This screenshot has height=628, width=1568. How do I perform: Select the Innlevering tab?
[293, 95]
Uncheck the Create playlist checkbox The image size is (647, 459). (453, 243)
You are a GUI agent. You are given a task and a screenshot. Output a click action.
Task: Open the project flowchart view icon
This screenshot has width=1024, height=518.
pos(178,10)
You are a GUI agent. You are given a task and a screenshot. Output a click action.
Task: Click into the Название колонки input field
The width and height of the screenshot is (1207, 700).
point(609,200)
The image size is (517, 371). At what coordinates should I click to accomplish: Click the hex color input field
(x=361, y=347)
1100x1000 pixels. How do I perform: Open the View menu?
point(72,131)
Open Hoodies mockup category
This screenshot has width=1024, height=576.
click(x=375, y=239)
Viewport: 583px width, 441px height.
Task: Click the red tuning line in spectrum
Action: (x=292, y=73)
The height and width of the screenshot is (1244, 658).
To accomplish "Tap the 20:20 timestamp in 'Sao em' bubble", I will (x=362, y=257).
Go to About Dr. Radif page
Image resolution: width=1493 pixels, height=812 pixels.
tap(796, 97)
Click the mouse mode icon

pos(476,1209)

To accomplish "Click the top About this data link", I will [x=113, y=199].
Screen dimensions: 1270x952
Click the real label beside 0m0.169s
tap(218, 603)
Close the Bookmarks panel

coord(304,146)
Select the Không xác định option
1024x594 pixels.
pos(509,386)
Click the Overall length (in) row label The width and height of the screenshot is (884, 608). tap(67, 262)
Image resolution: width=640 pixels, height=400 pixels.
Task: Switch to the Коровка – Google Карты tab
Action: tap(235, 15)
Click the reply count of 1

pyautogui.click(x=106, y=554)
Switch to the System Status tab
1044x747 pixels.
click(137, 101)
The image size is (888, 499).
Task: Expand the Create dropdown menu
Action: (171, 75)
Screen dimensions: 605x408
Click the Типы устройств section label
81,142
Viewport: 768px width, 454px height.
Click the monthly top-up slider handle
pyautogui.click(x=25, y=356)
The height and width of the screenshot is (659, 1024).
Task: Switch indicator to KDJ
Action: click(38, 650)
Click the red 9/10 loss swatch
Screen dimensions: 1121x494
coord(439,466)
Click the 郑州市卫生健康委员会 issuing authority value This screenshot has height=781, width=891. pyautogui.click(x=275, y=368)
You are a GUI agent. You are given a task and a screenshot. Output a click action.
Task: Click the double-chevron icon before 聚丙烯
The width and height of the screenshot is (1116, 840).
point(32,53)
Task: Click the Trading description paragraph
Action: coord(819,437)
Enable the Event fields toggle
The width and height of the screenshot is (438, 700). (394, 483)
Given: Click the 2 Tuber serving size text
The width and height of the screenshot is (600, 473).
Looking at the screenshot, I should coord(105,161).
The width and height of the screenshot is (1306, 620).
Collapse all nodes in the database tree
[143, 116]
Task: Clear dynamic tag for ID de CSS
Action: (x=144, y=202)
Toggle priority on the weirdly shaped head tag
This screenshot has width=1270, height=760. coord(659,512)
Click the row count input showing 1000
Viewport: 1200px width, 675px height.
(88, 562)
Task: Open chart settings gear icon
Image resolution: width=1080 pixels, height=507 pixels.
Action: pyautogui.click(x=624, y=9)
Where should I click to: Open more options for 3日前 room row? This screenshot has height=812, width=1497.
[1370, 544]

+ + +

▸ **Assigned task**: From the records above, extract exactly and only the lines that begin at the line with "The height and width of the screenshot is (1244, 658)." and stop after the line with "Screen dimensions: 1270x952".

▸ **Solution for this problem**:
The height and width of the screenshot is (1244, 658).
To accomplish "Tap the 20:20 timestamp in 'Sao em' bubble", I will (x=362, y=257).
Go to About Dr. Radif page
Image resolution: width=1493 pixels, height=812 pixels.
tap(796, 97)
Click the mouse mode icon

pos(476,1209)

To accomplish "Click the top About this data link", I will [x=113, y=199].
Screen dimensions: 1270x952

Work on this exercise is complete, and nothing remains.